Without including any image, retype the records word for word.

• DATASET RECORDS
|---|
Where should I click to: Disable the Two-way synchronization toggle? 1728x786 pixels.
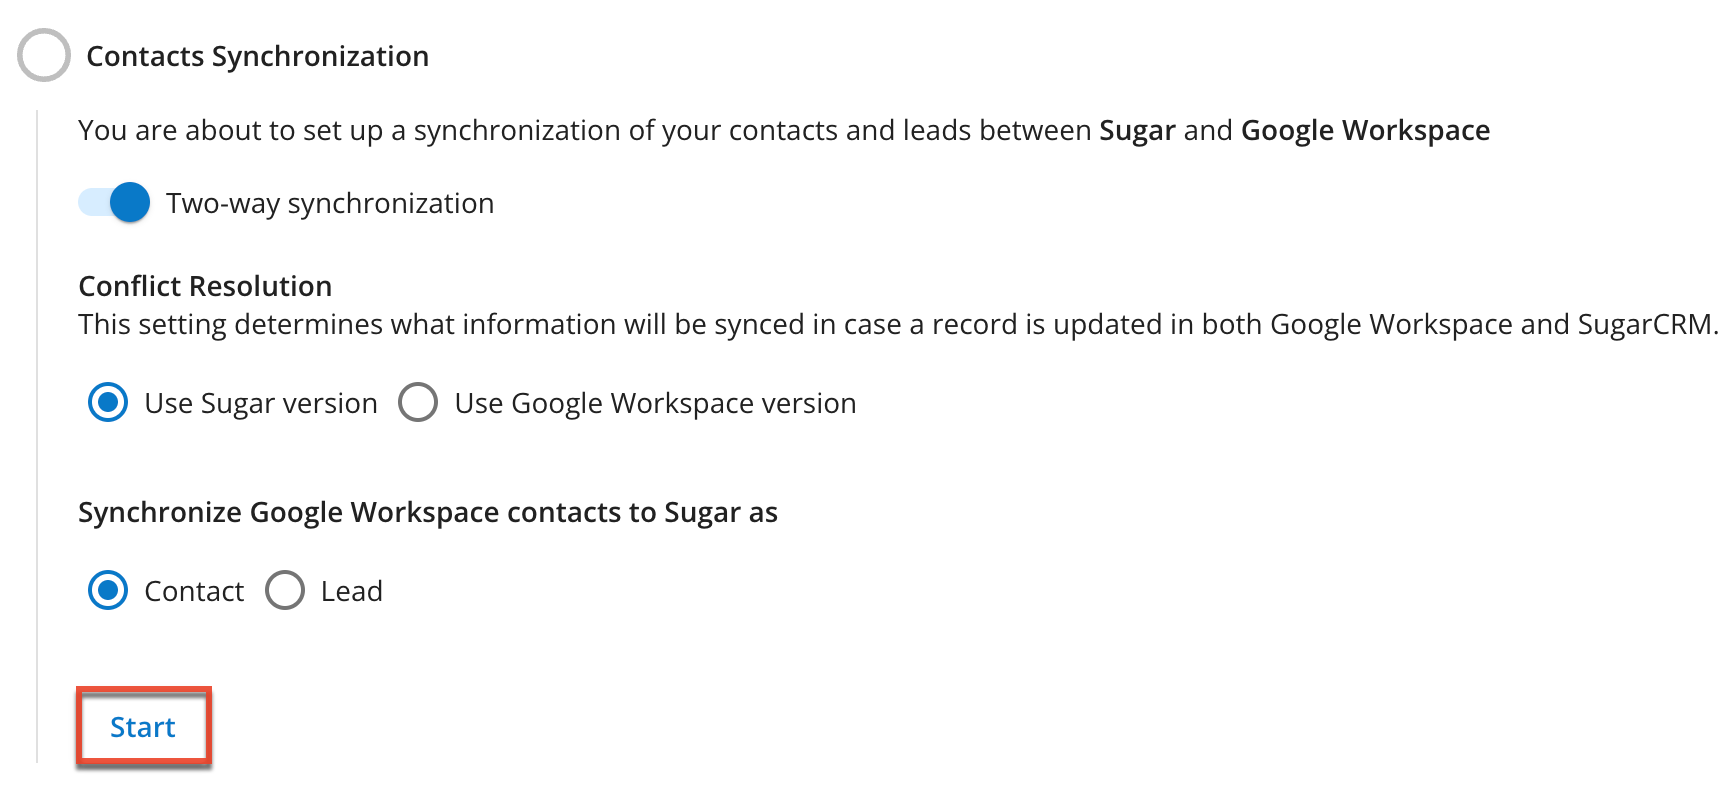click(x=112, y=202)
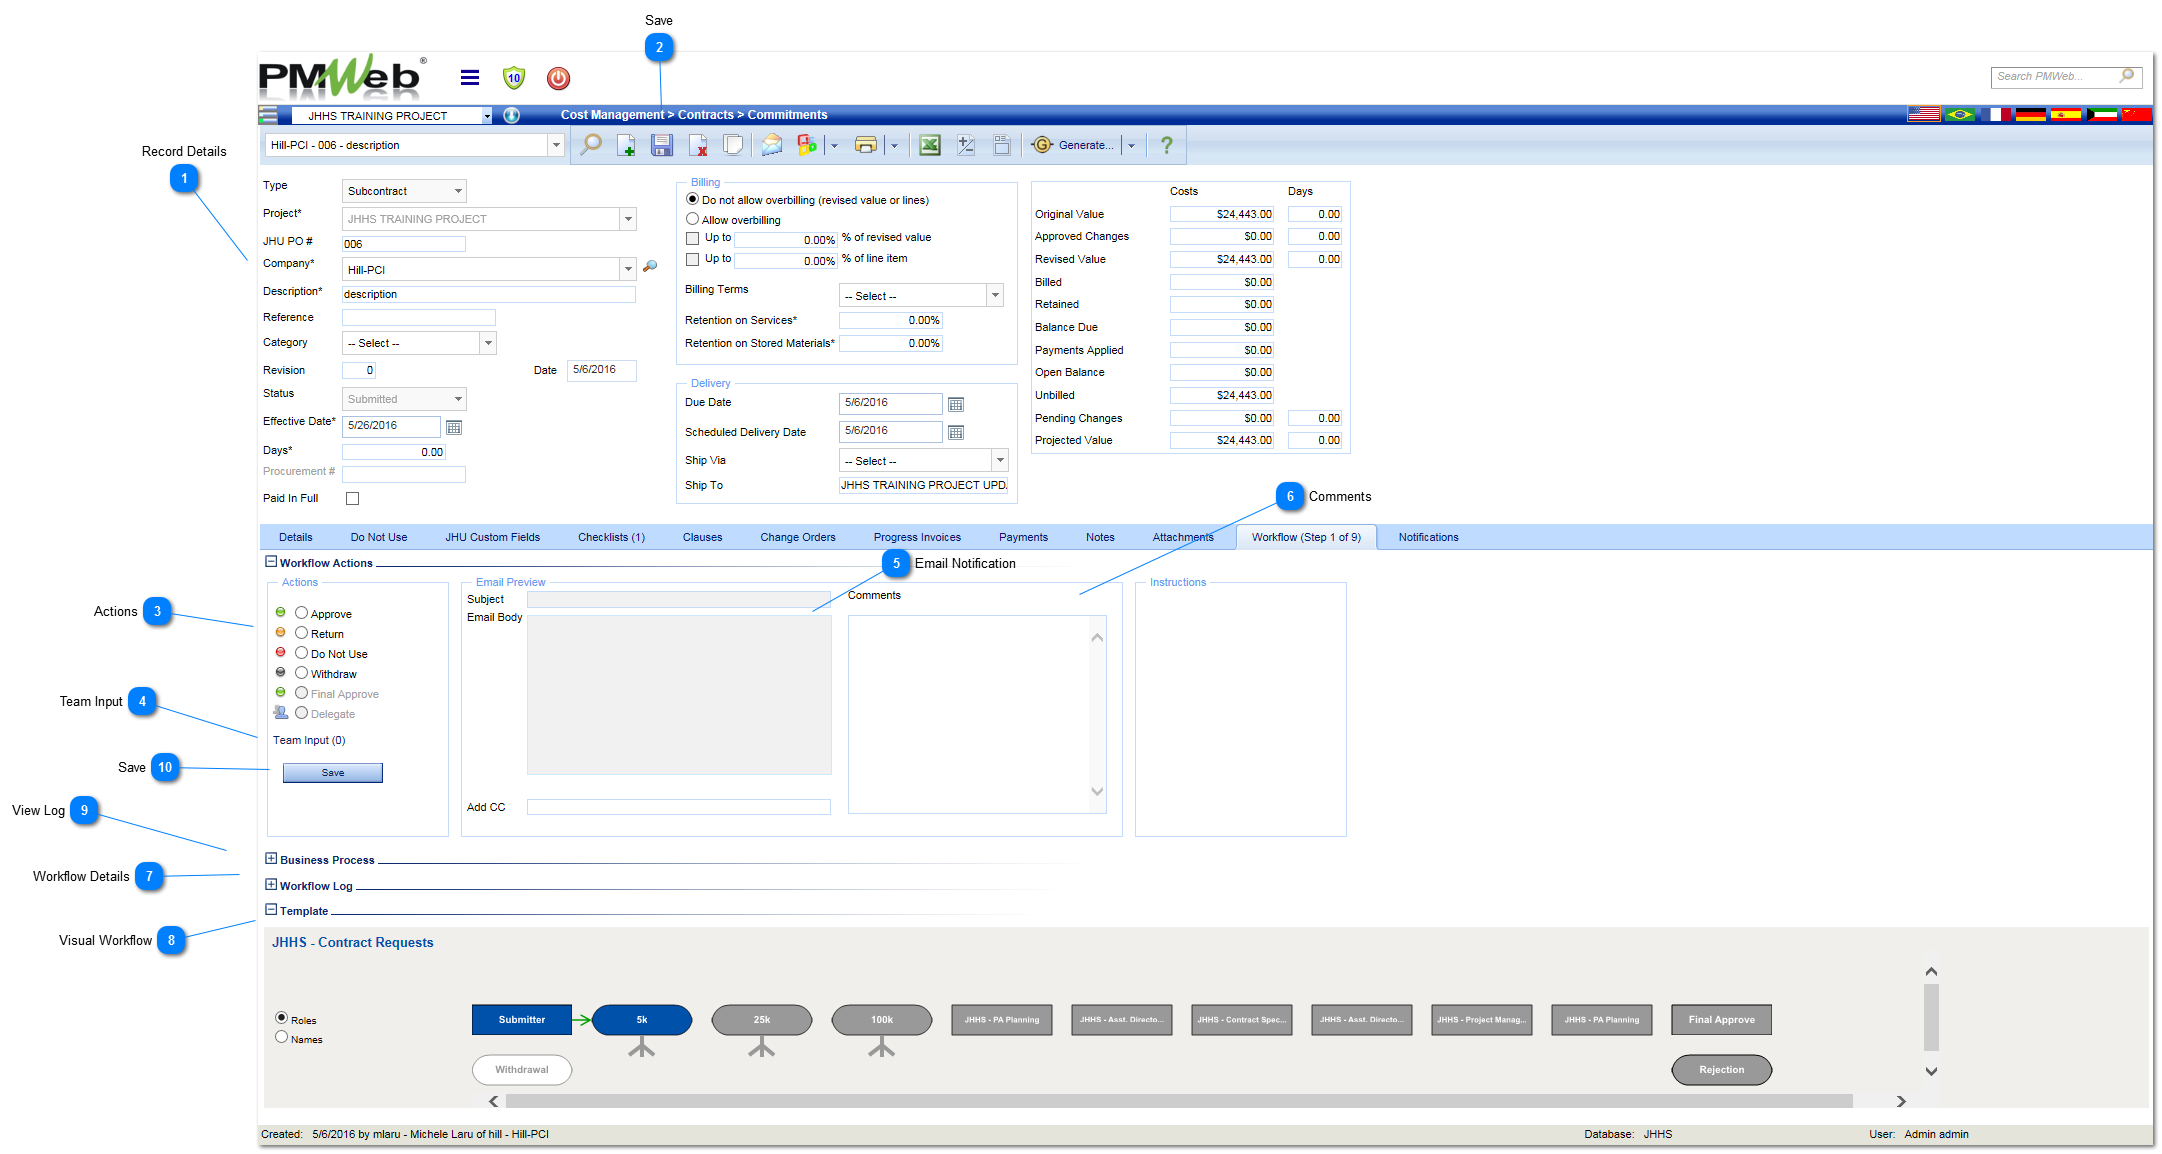Expand the Business Process section
2162x1154 pixels.
(272, 859)
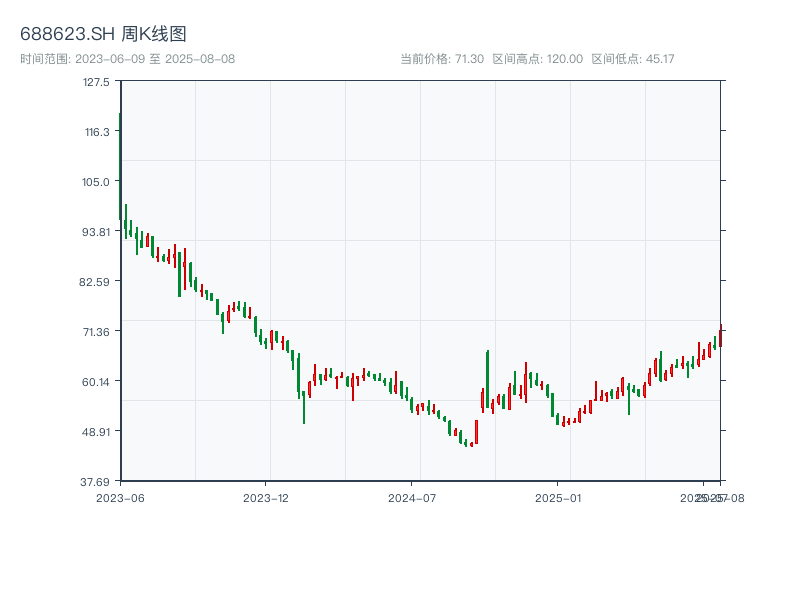Viewport: 800px width, 600px height.
Task: Click the 105.0 y-axis label
Action: point(96,182)
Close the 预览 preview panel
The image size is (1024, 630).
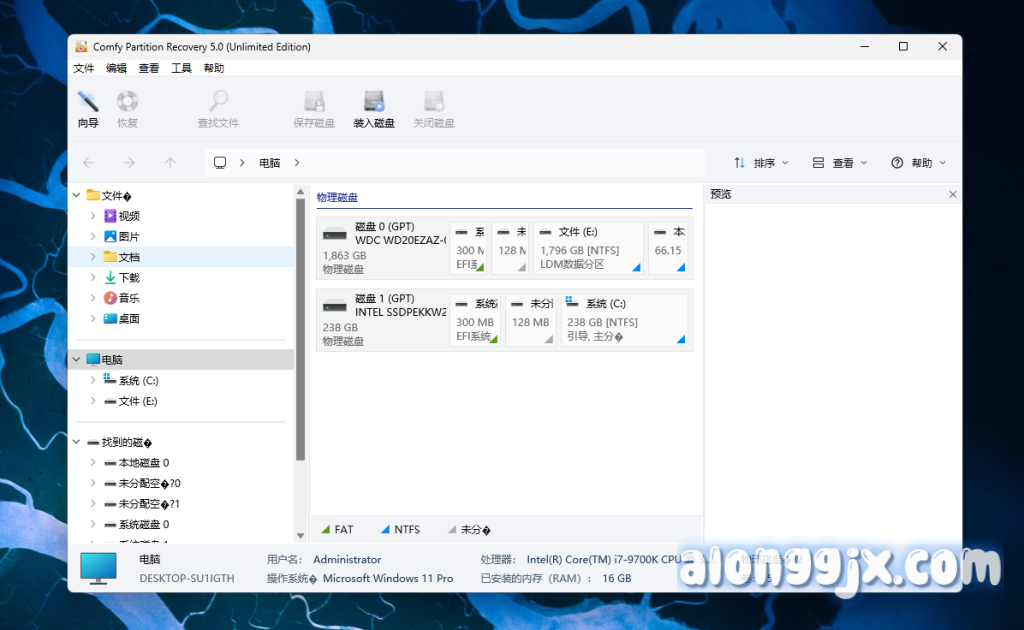click(x=952, y=194)
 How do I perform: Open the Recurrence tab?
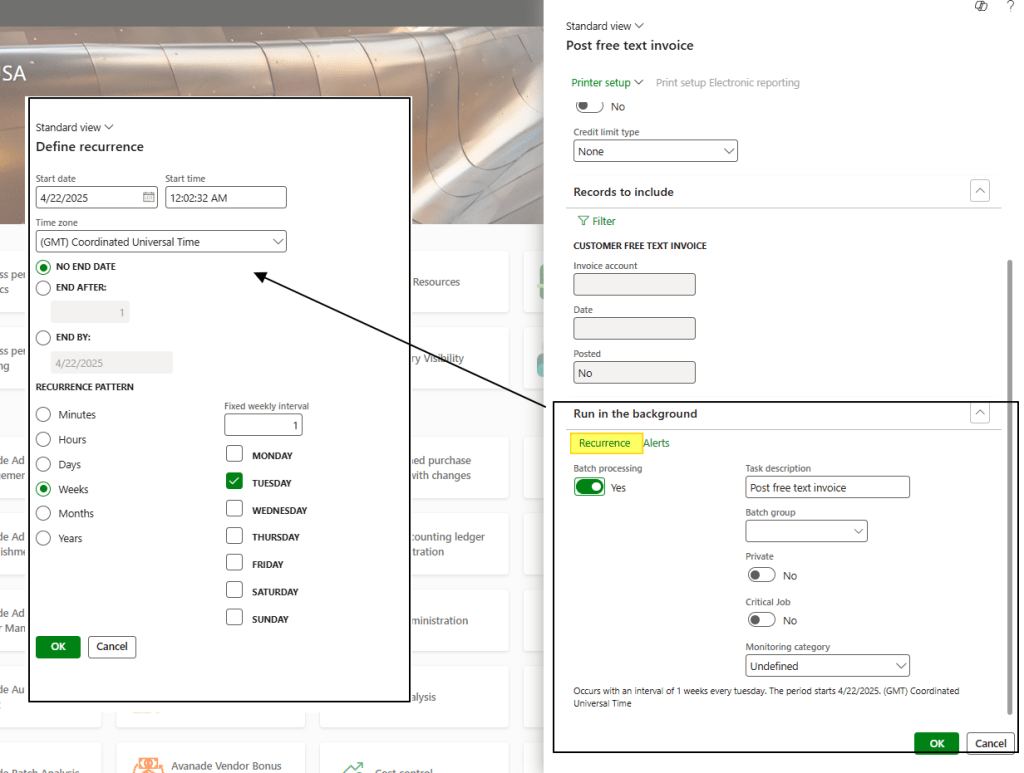tap(604, 443)
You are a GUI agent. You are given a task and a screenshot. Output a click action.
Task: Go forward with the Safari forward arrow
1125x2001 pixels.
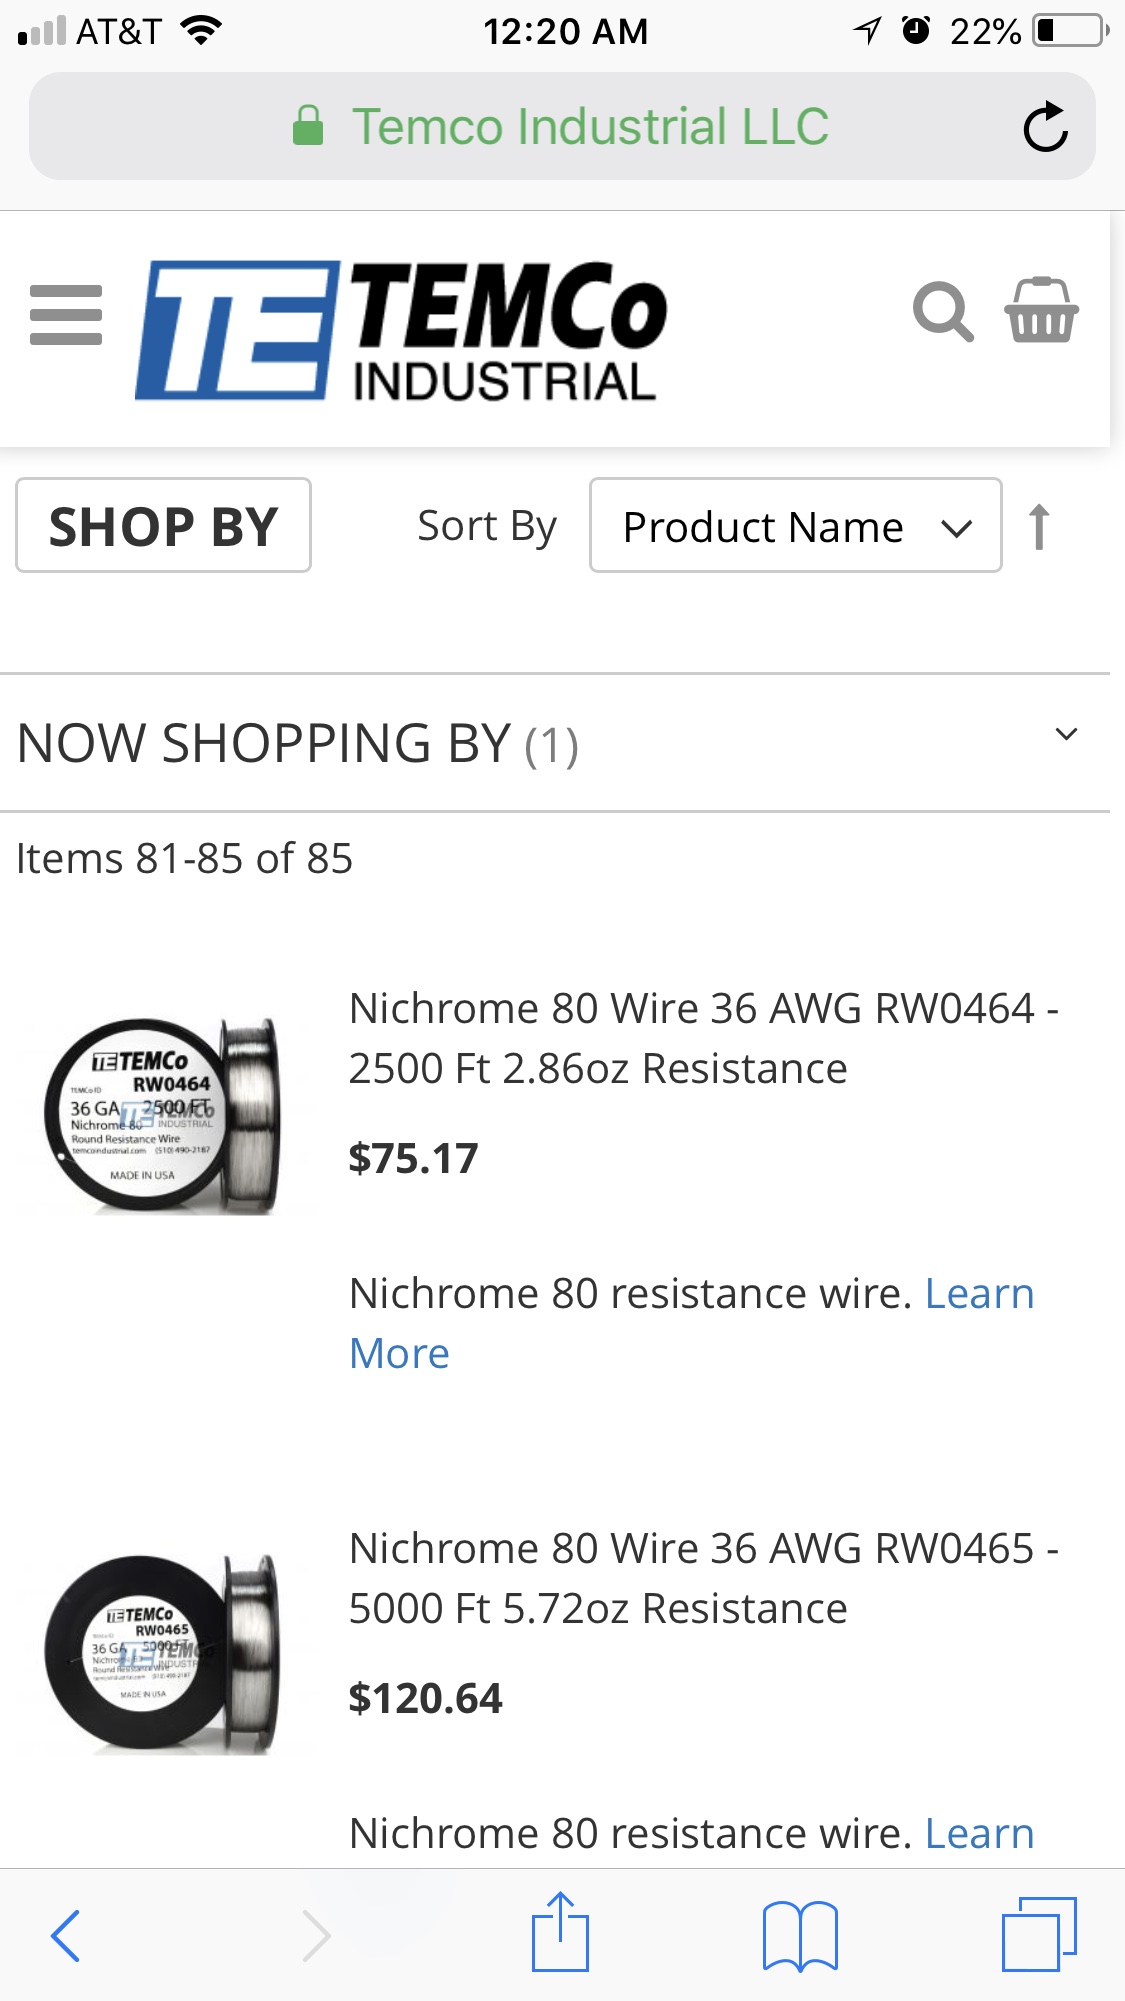316,1935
|---|
• ANSWER
Where should I click to: Disable the Two-way synchronization toggle? 1728x786 pixels.
click(x=112, y=202)
Expand the Business Process section
2162x1154 pixels.
(272, 859)
Viewport: 800px width, 600px height.
Task: Click the 105.0 y-axis label
Action: point(96,182)
Close the 预览 preview panel
The image size is (1024, 630).
click(x=952, y=194)
 How do I perform: Open the Recurrence tab?
tap(604, 443)
You are a GUI agent. You are given a task and a screenshot. Output a click action.
Task: Go forward with the Safari forward arrow
1125x2001 pixels.
316,1935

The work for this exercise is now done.